If you are claiming Mac-friendliness, you must test all your pages in Safari from now on. Safari will start to eat Explorer Mac's market share somewhere in 2003.

One serious problem: it doesn't have good JavaScript error messages.

One very positive point: the Safari team pays lots of attention to the wishes and needs of web developers. Developer Dave Hyatt even runs a weblog about Safari bugs and their solutions.

Apple is the only browser vendor that makes bug reporting extremely easy. If you encounter a bug, please use the Safari -> Report Bugs to Apple functionality. I can personally assure you that these bugs are being processed, though it may take a few months.

Technical information

Can Safari deliver a good browsing experience? Yup.

Safari is better than than Explorer on Mac. DOM scripts run much faster than in Explorer (see the W3C DOM vs. innerHTML benchmark test). On the other hand, it's almost impossible to be slower than Explorer in this regard. Apple claims Safari is generally faster than all other Mac browsers including Mozilla (but then, Apple is bound to say so). In any case it isn't much slower.

So from a technical and graphical point of view Safari stands a decent chance to supplant Explorer. The real decisions will be taken on the political level, though.

Bugs

Safari 1.2 has solved all bugs I noted in 1.0. No doubt I'll find a few new ones as we continue, but at the moment its record is squeakily clean.

Excellent bug list on diveintomark.
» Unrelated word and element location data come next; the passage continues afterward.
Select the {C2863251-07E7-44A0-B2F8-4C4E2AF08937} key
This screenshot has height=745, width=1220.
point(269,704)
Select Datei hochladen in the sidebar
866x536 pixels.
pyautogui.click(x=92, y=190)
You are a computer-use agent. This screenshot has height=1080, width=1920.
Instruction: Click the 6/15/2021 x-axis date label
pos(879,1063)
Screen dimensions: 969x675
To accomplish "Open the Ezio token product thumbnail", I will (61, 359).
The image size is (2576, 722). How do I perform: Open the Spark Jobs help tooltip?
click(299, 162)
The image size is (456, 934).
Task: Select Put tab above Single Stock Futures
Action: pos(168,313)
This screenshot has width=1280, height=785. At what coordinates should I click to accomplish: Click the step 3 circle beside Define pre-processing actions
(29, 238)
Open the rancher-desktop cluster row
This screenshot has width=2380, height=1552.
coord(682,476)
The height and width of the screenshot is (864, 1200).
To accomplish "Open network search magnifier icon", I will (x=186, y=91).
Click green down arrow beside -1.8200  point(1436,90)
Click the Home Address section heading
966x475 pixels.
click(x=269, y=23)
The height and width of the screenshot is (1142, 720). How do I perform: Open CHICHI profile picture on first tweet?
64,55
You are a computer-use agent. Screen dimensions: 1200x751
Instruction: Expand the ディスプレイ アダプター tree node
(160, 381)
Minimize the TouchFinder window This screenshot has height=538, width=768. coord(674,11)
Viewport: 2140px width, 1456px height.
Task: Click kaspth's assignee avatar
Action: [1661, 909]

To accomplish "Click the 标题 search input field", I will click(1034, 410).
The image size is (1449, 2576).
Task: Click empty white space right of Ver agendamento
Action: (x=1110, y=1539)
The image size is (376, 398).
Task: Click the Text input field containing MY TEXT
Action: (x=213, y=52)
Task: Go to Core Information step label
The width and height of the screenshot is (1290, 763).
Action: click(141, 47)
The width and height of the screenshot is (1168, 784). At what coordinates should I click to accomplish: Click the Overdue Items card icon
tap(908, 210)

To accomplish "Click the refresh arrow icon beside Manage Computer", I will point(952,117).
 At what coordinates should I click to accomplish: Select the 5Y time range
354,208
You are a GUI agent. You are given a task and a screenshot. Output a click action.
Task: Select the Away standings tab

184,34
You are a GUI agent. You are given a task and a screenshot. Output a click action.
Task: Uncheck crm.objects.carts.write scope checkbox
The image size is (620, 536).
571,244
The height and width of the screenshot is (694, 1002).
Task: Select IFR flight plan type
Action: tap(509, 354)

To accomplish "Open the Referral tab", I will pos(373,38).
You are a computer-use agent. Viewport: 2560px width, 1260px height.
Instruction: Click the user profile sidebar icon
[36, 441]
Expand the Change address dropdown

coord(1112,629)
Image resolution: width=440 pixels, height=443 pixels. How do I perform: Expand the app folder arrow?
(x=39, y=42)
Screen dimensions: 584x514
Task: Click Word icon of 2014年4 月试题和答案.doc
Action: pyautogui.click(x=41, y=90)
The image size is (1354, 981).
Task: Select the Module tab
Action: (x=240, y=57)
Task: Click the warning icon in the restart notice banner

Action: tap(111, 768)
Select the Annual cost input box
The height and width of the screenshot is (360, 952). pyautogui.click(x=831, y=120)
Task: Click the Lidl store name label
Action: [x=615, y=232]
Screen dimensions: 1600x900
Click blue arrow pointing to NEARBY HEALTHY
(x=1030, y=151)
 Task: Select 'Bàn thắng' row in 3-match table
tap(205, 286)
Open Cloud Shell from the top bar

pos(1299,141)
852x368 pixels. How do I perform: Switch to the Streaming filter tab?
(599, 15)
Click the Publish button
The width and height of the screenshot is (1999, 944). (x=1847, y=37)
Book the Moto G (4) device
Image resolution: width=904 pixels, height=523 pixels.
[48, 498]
See also CodeBitch's list.

JavaScript error messages

The Safari beta offers some well hidden debug facilities. To switch them on, close Safari, open a terminal on OS X and type in:

defaults write com.apple.Safari IncludeDebugMenu 1

Now restart Safari. You'll see a new menu Debug has appeared. It offers a DOM Tree viewer, a Render tree (which specifies where the various HTML elements are positioned; useful!) a userAgent string switcher and some more useful applications.

Switch on "Log JavaScript Exceptions". Then open Console.app, in Applications > Utilities. You'll probably have to clear it, first. Then rerun the problematical script. Unfortunately the error messages are not very clear.

Politics

This bit is slightly outdated now. I wrote it when the very first Safari beta was released in January 2003.

The political consequences of this release are far more interesting than the technical ones. Why does Apple release its 'own' browser? To use it, obviously. Therefore we'll have to conclude that the days of Explorer as the default Mac browser are numbered. In turn, this means that the days of Microsoft being hand-in-glove with Apple are over. As far as I remember the original Microsoft-Apple deal was that Microsoft gave Apple a lot of money and Apple added Explorer as default browser to its new computers. Apparently this deal is over and Apple wishes to become more independent of its large competitor.

Another interesting question is why Apple hasn't opted for a Mozilla clone. There are several Mozilla clones for OS X (I don't know the details, I focus on Mozilla itself), so why not use one of these? The answer seems to be that the Konqueror engine is far smaller and significantly faster than the Mozilla engine.

In any case this release makes Konqueror's fortune soar, and deservedly so, because the development team has done an outstanding job of creating a good, modern browser from scratch in less time than the Mozilla team needed.

So the Mac side of the browser market will be shaken up in 2003. The natural next question is whether a Windows port is being prepared. This seems indeed to be the case.